━━━━━ Pokazany tekst ━━━━━
Miałam się najpierw zabrać za bieliznę. Ale cóż, kiedy nie ma się materiału? (Tzn. prześcieradła na zbyciu, bo wszystkie poszły już dawno na przebrania na 
a) obozy harcerskie 
b) jakieś inne dowolne. ;))
Prześcieradła będę mieć w niedzielę, w ilości nadmiarowej - kochana babunia się ulitowała i, stwierdziwszy, że jej są one niepotrzebne, a właściwie już dawno miała je oddać/wyrzucić, wielkodusznie oddaje je MNIE. Tak więc będę mieć lepszego i gorszego białego materiału pod dostatkiem. :P

I was supposed to start with undergarments. But how could I, when I have no fabric? (That means no spare sheets ;))
But I WILL get some on Sunday. My grandma has lots of spare sheets that she has nothing to with, so when I told her about my blog, she decided to give them to me. :) 

Tymczasem połasiłam się na zrobienie budki (wolę tę polską nazwę niż "bonnet":)). Wyżej wymienione nakrycie głowy powstało z: tekturki (tyły od bloków rysunkowych... Wiedziałam, że kiedyś się przydadzą!), resztek białej bawełny, wstążek, kleju (zwykłego do papieru :P i kleju CR) oraz sztucznych kwiatków na druciku, które wegetowały w szufladzie kredensu od jakichś czterech - pięciu lat niewykorzystane do końca. Mamusia pozwoliła użyć. :D

In the meantime, I made a bonnet. I made it from cardboard, scraps of white cotton, ribbons, glue and some paper flowers wire. 

Efekt (błagam, wybaczcie słabą jakość zdjęć; nie mam chwilowo aparatu, robione były ajfonem...:/):
The effect of my work:




A na koniec, nie w temacie, za to dla  dla tych, które kochają pana Darcy'ego, zdjęcie zrobione w Chatsworth (urządzeniem niewiele bardziej zaawansowanym niż żelazko...):
And now, for those who love Mr Darcy, a photo taken at Chatsworth:
 

I napis, który znajdował się pod popiersiem:
And what was written under the bust:
 

:P
A bientot!

piątek, 15 listopada 2013

Hmm...

 Siedziałam sobie dziś (i nie tylko dziś:)) chwilę na stronie Metropolitan Museum of Art, przeszukując (oczywiście) ich kolekcję sukien dziewiętnastowiecznych. Wymyślałam i patrzyłam, jaką suknię bym chciała mieć, jak już się naumiem lepiej szyć. :)
Na razie to tylko luźne inspiracje. :) 

So I was just browsing the Metropolitan Museum's website, looking at nineteenth century dresses, thinking what I'd like to sew someday. :)
━━━━━ Zebrane dane ━━━━━
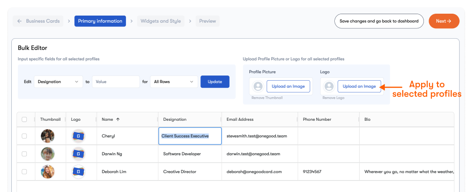Switch to Widgets and Style step
The height and width of the screenshot is (192, 472).
[x=161, y=21]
━━━━━
Twoje zadanie -
Z czego, według pokazanego tekstu, zrobiona została budka?

Oczekiwana odpowiedź -
Z tekturki, resztek białej bawełny, wstążek, kleju oraz sztucznych kwiatków na druciku.